Hice otra pausa, cada vez más pensativa. Me sorprendió que no hicieras ningún comentario, pero sabía que prestabas atención, o me hubieras interrumpido para cambiar de tema.

—Yo estaba allí, Stewart. En dos ocasiones. En el concierto estaba casi a sus pies, y sentí ese tsunami que te decía, y hasta pude ver cómo le brillaban los ojos de emoción ante nuestra respuesta. Pero no podía ofrecerle nada tangible a cambio. Y dos días más tarde lo tenía a sólo un metro, y lo vi interactuar con esos chicos y chicas, tomándose fotos con ellos, firmándoles lo que pedían. Y era tan… ¡pequeño!

—¿Pequeño? —preguntaste, desconcertado—. ¿A qué te refieres?

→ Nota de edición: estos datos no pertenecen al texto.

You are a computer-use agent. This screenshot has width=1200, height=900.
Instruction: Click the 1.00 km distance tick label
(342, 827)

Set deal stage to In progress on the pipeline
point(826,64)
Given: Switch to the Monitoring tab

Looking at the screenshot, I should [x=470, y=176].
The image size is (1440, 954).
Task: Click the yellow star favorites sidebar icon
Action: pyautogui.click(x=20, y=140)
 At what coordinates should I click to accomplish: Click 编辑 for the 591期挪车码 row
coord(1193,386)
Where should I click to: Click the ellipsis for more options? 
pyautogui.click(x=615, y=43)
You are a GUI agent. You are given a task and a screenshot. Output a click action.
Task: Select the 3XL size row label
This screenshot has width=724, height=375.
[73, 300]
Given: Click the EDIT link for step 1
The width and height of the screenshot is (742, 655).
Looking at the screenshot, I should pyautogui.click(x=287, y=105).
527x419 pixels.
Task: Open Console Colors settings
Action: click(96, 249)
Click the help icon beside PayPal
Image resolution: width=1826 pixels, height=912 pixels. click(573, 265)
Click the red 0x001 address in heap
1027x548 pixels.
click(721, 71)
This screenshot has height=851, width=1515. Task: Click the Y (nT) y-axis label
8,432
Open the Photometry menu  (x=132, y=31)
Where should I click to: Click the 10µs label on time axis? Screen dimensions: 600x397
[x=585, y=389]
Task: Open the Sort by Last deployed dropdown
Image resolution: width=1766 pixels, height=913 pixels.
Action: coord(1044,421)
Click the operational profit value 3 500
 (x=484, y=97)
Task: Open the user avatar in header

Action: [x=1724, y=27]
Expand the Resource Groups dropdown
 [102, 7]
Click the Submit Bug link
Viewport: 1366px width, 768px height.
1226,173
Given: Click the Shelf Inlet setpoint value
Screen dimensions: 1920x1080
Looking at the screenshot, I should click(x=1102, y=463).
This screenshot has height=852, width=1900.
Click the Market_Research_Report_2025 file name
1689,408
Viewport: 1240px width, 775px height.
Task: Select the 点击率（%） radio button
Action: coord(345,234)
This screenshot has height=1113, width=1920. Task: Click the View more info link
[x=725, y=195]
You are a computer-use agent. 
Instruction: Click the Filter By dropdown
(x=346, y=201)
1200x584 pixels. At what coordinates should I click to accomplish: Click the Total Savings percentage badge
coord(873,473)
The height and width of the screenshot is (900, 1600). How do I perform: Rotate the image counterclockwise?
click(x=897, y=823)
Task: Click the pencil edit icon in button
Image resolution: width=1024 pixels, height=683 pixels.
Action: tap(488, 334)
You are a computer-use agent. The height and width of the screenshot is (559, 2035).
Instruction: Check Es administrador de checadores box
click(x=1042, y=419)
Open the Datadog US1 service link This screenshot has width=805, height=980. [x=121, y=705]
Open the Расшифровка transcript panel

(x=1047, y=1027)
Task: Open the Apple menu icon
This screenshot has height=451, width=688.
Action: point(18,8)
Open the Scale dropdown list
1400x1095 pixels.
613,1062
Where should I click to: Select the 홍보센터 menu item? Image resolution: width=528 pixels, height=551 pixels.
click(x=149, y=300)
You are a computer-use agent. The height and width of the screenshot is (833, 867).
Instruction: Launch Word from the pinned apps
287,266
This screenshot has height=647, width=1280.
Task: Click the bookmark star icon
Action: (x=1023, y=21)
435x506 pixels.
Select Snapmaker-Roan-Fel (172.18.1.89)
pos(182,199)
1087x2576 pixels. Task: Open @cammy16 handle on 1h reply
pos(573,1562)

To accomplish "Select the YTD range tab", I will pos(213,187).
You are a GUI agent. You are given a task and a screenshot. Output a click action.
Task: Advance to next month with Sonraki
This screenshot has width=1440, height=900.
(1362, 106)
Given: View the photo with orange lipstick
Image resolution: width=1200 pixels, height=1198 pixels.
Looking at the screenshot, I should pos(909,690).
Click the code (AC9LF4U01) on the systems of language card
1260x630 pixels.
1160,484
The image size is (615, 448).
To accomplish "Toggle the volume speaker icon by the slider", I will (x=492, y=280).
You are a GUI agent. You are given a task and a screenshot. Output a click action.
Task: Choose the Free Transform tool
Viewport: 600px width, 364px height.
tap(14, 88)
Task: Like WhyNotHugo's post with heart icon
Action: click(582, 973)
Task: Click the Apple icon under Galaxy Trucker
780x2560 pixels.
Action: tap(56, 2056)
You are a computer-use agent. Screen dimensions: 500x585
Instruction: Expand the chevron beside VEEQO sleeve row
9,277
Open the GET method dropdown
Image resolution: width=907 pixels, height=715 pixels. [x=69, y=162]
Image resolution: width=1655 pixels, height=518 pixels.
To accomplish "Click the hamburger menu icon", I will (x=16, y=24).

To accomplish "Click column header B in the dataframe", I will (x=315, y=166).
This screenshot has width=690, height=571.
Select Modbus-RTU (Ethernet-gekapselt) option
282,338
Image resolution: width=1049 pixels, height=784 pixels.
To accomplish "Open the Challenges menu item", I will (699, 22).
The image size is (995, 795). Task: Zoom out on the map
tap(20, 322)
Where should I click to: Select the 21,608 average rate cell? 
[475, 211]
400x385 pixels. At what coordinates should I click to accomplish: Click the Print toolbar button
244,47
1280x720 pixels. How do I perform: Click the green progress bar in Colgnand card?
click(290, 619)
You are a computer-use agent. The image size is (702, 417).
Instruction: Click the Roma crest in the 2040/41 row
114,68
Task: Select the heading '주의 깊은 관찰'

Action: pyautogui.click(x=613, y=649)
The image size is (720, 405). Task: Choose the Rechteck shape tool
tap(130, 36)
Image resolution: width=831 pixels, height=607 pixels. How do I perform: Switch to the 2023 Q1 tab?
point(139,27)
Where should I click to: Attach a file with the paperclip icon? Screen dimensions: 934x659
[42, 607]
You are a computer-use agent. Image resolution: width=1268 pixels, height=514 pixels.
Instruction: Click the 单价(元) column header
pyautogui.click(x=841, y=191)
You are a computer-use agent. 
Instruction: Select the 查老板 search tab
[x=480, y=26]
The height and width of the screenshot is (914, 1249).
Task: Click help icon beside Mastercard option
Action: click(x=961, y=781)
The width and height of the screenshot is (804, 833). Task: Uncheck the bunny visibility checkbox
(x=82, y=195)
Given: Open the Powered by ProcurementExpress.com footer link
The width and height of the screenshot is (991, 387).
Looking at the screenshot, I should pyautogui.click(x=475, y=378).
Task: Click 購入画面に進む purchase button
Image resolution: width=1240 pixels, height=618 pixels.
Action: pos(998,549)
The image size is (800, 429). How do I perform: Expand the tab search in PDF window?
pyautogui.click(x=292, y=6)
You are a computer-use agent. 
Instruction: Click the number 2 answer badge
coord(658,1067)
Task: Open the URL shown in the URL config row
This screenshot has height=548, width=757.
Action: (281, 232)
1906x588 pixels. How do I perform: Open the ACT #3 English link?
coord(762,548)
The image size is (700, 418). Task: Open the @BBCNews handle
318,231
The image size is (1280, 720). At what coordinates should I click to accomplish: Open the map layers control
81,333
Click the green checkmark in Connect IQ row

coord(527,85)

—Es extrañísimo, y tal vez se deba a su forma de vestir, pero me daba la impresión de que yo era más alta que él. No es así, por supuesto que es más alto que yo, aunque no mucho, pero a veces necesito volver a mirar mi foto con él para asegurarme. No importa. La cuestión es que ahí estaba Masterson, con toda su gentileza y su calidez, y una forma atenta y comprensiva de tratarnos, y esa voz profunda y serena, pero… No estaba allí, ¿sabes? Quiero decir que sé que me rodeó los hombros con su brazo porque así estamos en las fotos, pero no sentí que me tocara. Y dice mi foto que yo le rodeé la cintura con mi propio brazo, pero no me di cuenta hasta que la vi. Me habló para preguntarme cuál era mi teléfono, para sonreír adonde correspondía, pero no recuerdo haberlo escuchado. Y así como así, se había marchado. —Reí por lo bajo—. Sé que suena a locura. No lo sé, tal vez se ha convertido en algo que es demasiado para un hombre de carne y hueso. O sea, no es más que un tipo tranquilo, simpático, ¿cómo podría ir por ahí cargando con el peso de lo que significa para tantas personas hace tantos años?